Reasons why drive-by downloads are so prevalent

  • A legitimate web server may have vulnerabilities that allow a hostile site to deliver content.
  • Most drive-by downloads exploit the victim’s willingness to dismissively click popups and warnings as they navigate to the desired content.
  • Very few drive-by downloads can be prevented by keeping software up to date.

How your browser tries to prevent drive-by downloads

Modern browsers take several defensive steps against drive-by downloads. Most will prominently warn of executable programs and offer a safe course of action. Even with these aids, it’s important to be wary of any site offering to download or run something you haven’t consciously selected.
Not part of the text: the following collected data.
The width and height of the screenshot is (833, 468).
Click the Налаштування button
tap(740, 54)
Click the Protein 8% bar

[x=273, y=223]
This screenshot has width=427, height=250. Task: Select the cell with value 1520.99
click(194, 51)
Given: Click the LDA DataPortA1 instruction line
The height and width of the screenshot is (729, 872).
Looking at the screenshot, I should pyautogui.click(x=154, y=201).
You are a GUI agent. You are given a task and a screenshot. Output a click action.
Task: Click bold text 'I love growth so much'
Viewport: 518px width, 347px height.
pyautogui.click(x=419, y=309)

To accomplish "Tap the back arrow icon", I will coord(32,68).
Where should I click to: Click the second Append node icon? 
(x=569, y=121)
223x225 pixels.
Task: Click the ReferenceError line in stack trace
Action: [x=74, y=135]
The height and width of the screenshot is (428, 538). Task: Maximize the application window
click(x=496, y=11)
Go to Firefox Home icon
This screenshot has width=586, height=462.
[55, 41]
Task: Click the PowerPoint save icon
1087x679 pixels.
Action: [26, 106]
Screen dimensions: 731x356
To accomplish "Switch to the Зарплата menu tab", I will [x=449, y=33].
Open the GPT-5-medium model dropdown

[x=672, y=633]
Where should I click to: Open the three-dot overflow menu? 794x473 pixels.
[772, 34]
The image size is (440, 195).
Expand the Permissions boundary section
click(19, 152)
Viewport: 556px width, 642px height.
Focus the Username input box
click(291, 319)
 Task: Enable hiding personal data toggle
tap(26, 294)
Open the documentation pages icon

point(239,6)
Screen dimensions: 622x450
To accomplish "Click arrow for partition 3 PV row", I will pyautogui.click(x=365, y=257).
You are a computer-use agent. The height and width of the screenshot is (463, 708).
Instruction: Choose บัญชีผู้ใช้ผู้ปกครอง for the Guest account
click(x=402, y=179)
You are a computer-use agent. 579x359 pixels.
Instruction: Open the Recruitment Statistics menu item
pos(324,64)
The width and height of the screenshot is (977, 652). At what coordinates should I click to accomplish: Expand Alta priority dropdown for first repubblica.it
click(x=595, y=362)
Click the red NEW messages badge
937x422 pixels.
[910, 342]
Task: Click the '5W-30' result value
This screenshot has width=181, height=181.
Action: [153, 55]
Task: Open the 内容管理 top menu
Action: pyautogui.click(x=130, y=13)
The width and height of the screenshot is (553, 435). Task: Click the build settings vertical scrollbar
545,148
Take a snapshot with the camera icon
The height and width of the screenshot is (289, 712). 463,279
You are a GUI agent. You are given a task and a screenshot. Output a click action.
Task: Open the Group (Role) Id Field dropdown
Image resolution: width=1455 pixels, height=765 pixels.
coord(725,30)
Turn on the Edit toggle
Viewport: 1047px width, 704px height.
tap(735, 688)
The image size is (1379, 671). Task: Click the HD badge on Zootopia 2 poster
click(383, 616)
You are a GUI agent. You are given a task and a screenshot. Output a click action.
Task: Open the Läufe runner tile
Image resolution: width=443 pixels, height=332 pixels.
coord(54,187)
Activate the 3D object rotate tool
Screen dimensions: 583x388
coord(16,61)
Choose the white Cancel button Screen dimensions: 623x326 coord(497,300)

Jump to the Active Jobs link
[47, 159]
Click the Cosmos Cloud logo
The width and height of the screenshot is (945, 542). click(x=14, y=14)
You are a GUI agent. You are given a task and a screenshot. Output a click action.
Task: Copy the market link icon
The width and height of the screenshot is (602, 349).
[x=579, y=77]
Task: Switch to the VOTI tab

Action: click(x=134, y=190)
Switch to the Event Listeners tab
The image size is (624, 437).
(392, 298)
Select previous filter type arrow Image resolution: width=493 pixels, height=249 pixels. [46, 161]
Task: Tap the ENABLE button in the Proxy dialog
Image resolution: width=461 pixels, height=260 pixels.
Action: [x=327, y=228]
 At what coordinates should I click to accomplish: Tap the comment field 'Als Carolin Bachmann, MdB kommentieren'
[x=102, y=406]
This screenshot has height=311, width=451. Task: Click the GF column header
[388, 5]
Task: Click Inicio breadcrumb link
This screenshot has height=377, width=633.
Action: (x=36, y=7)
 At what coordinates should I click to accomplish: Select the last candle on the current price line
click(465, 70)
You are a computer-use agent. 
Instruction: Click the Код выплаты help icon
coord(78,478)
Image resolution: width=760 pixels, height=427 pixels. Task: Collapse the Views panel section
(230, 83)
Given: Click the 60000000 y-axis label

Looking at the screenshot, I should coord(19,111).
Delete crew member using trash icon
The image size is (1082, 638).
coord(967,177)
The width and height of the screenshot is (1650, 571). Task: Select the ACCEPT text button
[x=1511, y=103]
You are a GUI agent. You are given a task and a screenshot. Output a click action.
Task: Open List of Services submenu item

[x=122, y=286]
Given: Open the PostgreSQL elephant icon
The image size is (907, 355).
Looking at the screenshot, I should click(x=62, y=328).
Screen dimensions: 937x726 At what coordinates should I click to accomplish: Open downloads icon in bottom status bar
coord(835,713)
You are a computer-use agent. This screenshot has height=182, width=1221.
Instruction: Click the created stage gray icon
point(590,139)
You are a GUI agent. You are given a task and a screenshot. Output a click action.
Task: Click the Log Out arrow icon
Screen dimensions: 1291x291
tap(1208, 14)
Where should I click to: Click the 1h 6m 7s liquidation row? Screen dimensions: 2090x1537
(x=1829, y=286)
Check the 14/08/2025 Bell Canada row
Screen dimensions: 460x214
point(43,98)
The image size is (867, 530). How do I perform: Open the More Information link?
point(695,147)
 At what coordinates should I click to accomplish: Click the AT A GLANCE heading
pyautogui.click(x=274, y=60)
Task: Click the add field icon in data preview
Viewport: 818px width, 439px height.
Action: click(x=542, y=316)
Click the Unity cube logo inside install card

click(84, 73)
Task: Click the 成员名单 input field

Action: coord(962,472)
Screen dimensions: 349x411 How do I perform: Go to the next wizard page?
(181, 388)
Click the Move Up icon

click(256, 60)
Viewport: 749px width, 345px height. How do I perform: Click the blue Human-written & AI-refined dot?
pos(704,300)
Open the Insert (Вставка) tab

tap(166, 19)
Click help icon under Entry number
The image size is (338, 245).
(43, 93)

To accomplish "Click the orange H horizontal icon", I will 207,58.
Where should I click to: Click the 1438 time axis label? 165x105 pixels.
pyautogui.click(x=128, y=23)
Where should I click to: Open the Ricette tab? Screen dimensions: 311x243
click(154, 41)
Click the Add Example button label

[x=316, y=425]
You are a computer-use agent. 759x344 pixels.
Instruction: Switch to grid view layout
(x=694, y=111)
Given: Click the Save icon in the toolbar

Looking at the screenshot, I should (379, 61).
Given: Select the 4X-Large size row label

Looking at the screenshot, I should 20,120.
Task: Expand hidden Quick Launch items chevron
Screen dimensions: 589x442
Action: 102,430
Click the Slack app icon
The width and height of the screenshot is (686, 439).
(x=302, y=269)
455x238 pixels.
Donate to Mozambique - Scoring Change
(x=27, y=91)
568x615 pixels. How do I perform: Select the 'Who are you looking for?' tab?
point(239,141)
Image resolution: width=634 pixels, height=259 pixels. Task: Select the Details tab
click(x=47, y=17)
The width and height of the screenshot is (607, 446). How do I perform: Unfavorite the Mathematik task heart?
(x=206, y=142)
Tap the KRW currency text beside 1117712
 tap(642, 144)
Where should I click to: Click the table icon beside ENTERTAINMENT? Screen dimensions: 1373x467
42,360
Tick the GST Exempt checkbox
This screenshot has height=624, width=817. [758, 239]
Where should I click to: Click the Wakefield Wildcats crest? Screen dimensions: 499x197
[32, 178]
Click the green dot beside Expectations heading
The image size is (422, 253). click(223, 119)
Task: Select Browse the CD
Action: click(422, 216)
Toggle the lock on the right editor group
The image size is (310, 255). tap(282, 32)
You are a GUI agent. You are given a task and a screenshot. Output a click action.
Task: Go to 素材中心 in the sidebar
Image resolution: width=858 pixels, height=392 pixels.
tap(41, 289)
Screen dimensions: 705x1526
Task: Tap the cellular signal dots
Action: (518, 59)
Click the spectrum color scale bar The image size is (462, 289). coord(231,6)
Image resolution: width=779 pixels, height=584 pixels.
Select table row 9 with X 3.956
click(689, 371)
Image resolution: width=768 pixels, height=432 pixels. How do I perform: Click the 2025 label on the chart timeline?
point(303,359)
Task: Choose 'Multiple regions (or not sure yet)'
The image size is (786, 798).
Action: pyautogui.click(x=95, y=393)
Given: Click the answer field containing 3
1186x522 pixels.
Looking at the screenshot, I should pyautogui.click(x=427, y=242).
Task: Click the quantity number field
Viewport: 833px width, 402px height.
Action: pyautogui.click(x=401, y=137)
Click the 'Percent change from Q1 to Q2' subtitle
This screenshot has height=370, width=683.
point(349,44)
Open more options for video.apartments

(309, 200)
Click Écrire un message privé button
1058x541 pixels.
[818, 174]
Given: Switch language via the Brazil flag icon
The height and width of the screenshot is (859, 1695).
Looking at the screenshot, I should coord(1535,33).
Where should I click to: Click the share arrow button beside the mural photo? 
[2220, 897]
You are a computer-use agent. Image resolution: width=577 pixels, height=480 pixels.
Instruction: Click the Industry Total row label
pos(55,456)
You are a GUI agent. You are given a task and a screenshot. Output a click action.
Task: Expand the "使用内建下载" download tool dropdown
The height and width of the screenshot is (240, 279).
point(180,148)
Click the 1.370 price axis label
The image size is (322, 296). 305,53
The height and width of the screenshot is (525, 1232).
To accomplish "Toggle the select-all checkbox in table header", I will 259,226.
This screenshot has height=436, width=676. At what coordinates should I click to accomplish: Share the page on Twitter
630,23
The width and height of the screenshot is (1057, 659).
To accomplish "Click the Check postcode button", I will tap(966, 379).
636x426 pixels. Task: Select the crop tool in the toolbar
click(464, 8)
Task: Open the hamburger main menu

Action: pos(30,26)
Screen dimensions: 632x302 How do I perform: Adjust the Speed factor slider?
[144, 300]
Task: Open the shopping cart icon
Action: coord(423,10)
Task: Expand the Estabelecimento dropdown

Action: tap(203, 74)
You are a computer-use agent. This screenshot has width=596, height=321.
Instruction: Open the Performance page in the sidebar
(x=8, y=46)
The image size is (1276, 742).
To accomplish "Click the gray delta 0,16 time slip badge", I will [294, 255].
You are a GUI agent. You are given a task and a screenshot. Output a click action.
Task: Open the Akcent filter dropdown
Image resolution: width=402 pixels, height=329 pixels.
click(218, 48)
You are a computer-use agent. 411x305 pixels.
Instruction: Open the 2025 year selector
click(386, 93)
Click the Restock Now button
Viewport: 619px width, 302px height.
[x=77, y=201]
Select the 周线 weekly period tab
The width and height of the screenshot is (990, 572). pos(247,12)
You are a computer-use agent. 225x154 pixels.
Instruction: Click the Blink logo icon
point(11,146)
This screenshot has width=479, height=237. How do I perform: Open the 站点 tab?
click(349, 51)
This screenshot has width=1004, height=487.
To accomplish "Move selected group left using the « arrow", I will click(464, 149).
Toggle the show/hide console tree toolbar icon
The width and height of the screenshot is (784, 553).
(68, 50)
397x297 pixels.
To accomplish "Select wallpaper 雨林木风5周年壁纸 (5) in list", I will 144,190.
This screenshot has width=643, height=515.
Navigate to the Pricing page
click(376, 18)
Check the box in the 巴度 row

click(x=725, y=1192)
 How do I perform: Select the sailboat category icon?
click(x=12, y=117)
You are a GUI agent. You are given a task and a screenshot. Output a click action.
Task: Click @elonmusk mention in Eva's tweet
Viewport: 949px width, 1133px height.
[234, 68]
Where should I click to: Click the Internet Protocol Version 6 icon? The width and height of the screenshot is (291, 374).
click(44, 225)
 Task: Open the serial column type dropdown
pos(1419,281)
Some browsers will refuse to directly execute software received while browsing, instead forcing you to save it to your hard drive, to be examined by an antivirus program. When this is the case, if you attempt to run that program later, even after you’ve finished browsing, you may be prompted with stern warnings about untrustworthy content.

How you can help prevent drive-by downloads

One common configuration makes drive-by downloads particularly effective at introducing hostile software: using the web when you are logged into your computer as an administrator. If you can install software applications, modify your computer’s configuration, or perform administrative functions (create accounts, change passwords other than your own, monitor system and network activity, etc.), then you’re logged in as an administrator. This means anything run during your web browsing session will have the same privileges on your computer as you do.

Using the web without administrative rights greatly reduces both the risk of a successful drive-by download, as well as the potential damage should one succeed. Learn how to manage administrative rights:

Look for https://

Any site asking you to transmit personal information, such as credit  card numbers, should always have a URL starting with https:// (note the s), rather than http://. If it does not have the s, what you send over the network is not encrypted. Don’t do business there. Of course, just because a site uses encryption does not guarantee it is secure. It’s still possible that the entire site is a scam.